51. Durch die regelmäßige Aktualisierung dieses Berichts würde nach Ansicht der Kommission die Möglichkeit geschaffen, den Schienenverkehrsmarkt anhand vergleichbarer Daten kontinuierlich zu überwachen. Auf eine Reihe von Fragen, die in diesem Bericht nicht ausreichend behandelt werden, wird in künftigen Fassungen eingegangen. Die Eisenbahnindustrie und die nationalen Behörden müssen durch die Bereitstellung von Daten noch stärkere Unterstützung leisten, damit die Entwicklung des Schienenverkehrsmarkts so umfassend wie möglich analysiert werden kann.

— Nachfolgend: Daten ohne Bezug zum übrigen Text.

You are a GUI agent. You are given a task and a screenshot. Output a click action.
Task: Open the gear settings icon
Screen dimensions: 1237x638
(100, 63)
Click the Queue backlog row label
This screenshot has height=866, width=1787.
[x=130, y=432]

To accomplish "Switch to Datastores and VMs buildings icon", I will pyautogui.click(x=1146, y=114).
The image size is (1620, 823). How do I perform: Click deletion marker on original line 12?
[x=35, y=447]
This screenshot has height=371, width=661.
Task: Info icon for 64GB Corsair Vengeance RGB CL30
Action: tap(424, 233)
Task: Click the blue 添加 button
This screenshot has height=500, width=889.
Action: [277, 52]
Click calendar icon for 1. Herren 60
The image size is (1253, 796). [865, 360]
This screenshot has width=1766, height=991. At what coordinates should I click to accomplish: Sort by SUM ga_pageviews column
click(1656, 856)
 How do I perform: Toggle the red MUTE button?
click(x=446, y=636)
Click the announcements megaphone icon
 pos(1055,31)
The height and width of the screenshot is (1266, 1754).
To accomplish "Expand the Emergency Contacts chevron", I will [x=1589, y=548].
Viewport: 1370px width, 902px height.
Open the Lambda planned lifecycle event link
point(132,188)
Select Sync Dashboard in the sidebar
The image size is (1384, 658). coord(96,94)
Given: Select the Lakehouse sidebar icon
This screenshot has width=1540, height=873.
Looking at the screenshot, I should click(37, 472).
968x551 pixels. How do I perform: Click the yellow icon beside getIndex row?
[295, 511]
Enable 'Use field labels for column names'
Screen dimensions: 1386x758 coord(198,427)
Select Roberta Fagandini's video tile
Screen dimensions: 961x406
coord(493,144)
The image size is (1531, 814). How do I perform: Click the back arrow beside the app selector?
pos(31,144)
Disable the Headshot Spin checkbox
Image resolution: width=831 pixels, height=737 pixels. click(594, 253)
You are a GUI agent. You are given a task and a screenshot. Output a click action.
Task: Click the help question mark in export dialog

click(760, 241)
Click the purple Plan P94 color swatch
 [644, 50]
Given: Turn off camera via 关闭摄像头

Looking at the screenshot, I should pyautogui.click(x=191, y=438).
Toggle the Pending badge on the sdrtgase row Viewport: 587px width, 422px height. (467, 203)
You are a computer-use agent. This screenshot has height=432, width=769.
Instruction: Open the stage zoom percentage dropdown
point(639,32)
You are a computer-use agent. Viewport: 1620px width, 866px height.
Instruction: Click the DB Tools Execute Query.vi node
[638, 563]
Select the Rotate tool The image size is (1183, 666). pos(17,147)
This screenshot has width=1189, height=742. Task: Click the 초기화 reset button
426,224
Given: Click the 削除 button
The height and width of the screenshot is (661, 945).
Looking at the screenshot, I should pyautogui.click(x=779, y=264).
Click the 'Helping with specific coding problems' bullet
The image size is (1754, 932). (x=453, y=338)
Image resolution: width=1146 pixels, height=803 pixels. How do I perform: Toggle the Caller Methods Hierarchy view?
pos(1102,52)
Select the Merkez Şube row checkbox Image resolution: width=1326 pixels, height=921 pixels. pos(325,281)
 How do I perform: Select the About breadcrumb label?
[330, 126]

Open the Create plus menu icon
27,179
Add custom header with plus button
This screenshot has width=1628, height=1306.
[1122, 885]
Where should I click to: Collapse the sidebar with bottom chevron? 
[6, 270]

[1] Zu dieser Mitteilung über die Überwachung der Entwicklung des Schienenverkehrsmarkts gehört ein Arbeitspapier der Kommissionsdienststellen mit 23 Anhängen.

[2] KOM(2006) 189 endg. vom 3 Mai 2006.

[3] Abschnitt Va der Richtlinie 2001/12/EG.

[4] KOM(2006) 314 endg. vom 22. Juni 2006.

[5] http://ec.europa.eu/transport/rail/market/index_de.htm.

[6] Diese Studien sind auf folgender Internetseite zu finden:

- http://ec.europa.eu/transport/rail/studies/index_de.htm.

[7] Diese Prüfungen werden unter anderem die Grundlage für die Neufassung der Richtlinien des ersten Eisenbahnpakets bilden, die für 2008 vorgesehen ist.

[8] Leistung wird hier in Tonnen- bzw. in Personenkilometern ausgedrückt.

[9] Da Zypern und Malta über kein Eisenbahnnetz verfügen, gelten sämtliche Bezugnahmen auf die EU-10 oder die „neuen“ Mitgliedstaaten in den Kapiteln IVa-VIII mit Ausnahme dieser beiden Länder.

[10] Der HHI ist definiert als die Summe der Quadrate der Marktanteile der einzelnen Unternehmen einer Branche.

[11] CFL, CIE, CP, DB, FS, NSB, ÖBB, SNCF, VR, SBB (außer ATOC/EWS und ASTOC), BDZ, CFR, CD, LG, MAV, PKP und SZ.

[12] Anhänge zu dem Bericht KOM(2006) 189 endg. vom 3. Mai 2006, S. 91.

[13] ECORYS-Studie: „Analysis of the financial situation of railway undertakings in the European Union“, Februar 2006, http://ec.europa.eu/transport/rail/studies/index_de.htm.

[14] Einschließlich etablierter Eisenbahnunternehmen, die auch die Infrastruktur betreiben.

[15] Sowohl eingleisige als auch zweigleisige Strecken.

[16] Die Daten für Frankreich stammen von 2004, für die anderen Länder von 2006.

[17] Westeuropa: Österreich, Belgien, Dänemark, Frankreich, Deutschland, Griechenland, Italien, Niederlande, Spanien, Schweden, Schweiz und Vereinigtes Königreich; Osteuropa: Tschechische Republik, Ungarn, Polen, Rumänien, Türkei (UNIFE-Studie 2007, vgl. Anhang 23).